→ **Activity**
For each entry below, output it exactly as it stands.

Input data Start Marker

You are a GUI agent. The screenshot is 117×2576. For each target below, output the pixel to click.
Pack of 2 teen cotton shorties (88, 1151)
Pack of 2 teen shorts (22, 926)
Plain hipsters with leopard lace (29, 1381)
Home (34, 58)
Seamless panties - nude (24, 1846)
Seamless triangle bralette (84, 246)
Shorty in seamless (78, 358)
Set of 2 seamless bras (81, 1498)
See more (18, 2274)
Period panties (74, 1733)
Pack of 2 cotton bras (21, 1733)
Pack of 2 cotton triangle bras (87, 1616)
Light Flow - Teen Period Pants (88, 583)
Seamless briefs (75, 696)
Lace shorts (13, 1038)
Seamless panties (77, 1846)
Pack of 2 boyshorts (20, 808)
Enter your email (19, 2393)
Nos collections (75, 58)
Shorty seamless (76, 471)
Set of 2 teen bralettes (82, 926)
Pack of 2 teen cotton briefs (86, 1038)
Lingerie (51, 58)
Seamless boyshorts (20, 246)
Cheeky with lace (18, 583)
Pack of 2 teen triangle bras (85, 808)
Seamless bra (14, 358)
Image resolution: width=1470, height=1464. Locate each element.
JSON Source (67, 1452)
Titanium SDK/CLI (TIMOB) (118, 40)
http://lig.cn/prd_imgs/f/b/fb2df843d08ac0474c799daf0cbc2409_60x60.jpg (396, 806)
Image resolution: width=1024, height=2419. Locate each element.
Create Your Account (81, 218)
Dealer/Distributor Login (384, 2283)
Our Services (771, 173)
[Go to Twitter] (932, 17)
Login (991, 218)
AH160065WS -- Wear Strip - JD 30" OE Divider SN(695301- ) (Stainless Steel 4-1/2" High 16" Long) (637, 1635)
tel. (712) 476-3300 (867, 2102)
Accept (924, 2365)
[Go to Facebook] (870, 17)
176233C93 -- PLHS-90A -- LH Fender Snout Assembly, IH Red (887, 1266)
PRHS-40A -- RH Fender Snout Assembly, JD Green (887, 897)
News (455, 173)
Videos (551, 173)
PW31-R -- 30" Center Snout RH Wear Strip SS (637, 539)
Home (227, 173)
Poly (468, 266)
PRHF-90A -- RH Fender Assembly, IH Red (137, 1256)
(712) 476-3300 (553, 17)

Input data End Marker

→ **Solution to this task**
You are a GUI agent. The screenshot is 117×2576. For each target below, output the pixel to click.
Pack of 2 teen cotton shorties (88, 1151)
Pack of 2 teen shorts (22, 926)
Plain hipsters with leopard lace (29, 1381)
Home (34, 58)
Seamless panties - nude (24, 1846)
Seamless triangle bralette (84, 246)
Shorty in seamless (78, 358)
Set of 2 seamless bras (81, 1498)
See more (18, 2274)
Period panties (74, 1733)
Pack of 2 cotton bras (21, 1733)
Pack of 2 cotton triangle bras (87, 1616)
Light Flow - Teen Period Pants (88, 583)
Seamless briefs (75, 696)
Lace shorts (13, 1038)
Seamless panties (77, 1846)
Pack of 2 boyshorts (20, 808)
Enter your email (19, 2393)
Nos collections (75, 58)
Shorty seamless (76, 471)
Set of 2 teen bralettes (82, 926)
Pack of 2 teen cotton briefs (86, 1038)
Lingerie (51, 58)
Seamless boyshorts (20, 246)
Cheeky with lace (18, 583)
Pack of 2 teen triangle bras (85, 808)
Seamless bra (14, 358)
Image resolution: width=1470, height=1464. Locate each element.
JSON Source (67, 1452)
Titanium SDK/CLI (TIMOB) (118, 40)
http://lig.cn/prd_imgs/f/b/fb2df843d08ac0474c799daf0cbc2409_60x60.jpg (396, 806)
Image resolution: width=1024, height=2419. Locate each element.
Create Your Account (81, 218)
Dealer/Distributor Login (384, 2283)
Our Services (771, 173)
[Go to Twitter] (932, 17)
Login (991, 218)
AH160065WS -- Wear Strip - JD 30" OE Divider SN(695301- ) (Stainless Steel 4-1/2" High 16" Long) (637, 1635)
tel. (712) 476-3300 (867, 2102)
Accept (924, 2365)
[Go to Facebook] (870, 17)
176233C93 -- PLHS-90A -- LH Fender Snout Assembly, IH Red (887, 1266)
PRHS-40A -- RH Fender Snout Assembly, JD Green (887, 897)
News (455, 173)
Videos (551, 173)
PW31-R -- 30" Center Snout RH Wear Strip SS (637, 539)
Home (227, 173)
Poly (468, 266)
PRHF-90A -- RH Fender Assembly, IH Red (137, 1256)
(712) 476-3300 (553, 17)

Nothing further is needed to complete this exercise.